Some are friendless because they have not made friends, some are friendless because their friends have died, some are friendless because they are not friendly. Epstein’s chp trades mostly with the second.
Do you have friends who have died? Got a story to share with us?
“We must,” Samuel Johnson once said, “either outlive our friends you know, or our friends must outlive us; and I see no man who would hesitate about the choice.”
One of my college basketball teammates, Kevin, who (rather surprisingly) became a pastor and left his teaching career at a high school, died too young. Colon cancer. We lived at the opposite ends of our county, but we saw one another about once a year or more inspite of having 30something and 40something busy careers; our sons shared one of our passions — basketball. As our two sons were coming into their high school prime, when fathers get to enjoy “the second time around” in a sports career by swapping stories with their sons, the doctors discovered his cancer and it ransacked his body. I went up to Zion periodically to talk and spend time with Kevin — I remember our last time together he was eating ice cubes and at one point observed that he had some unusual pain in his side. “Never had that one before.”
A few years later, his youngest son asked, through a friend, if I would have lunch with him. He wanted me to talk about his dad because he hadn’t heard all of Kevin’s great stories about life in college. (He was in grade school when his father died.) So, we sat at a pizza shop, Keith and I (with his school administrator, a friend of mine, too), and I talked about Kevin. About how he gave everyone a nickname. He called me “Adi” (for Adidas) because I had a bunch of Adidas boxes in my dorm room. About how he could create fun in every situation. Last year I saw his son in Boston when I was speaking there, and he once again wanted to hear some more stories about his dad. I was, and still am, glad I was Kevin’s friend.

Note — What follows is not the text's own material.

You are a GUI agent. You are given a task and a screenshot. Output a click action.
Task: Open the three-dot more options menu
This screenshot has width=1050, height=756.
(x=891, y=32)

Recently I spoke at a church and Trish, his wife, came to the service.
“The dead,” Epstein observes so well, “if they made a strong impress upon us when they were alive, never leave us, not really, not finally.” I agree with him. [He used “impress” not “impression.”]
I can still see Kevin horsing around the way he did with his fingers, and every time I get near a McDonald’s I remember that Kevin once took his family into a Micky D’s and ordered one of everything — just for the fun of it. “Never leave us,” that’s for sure.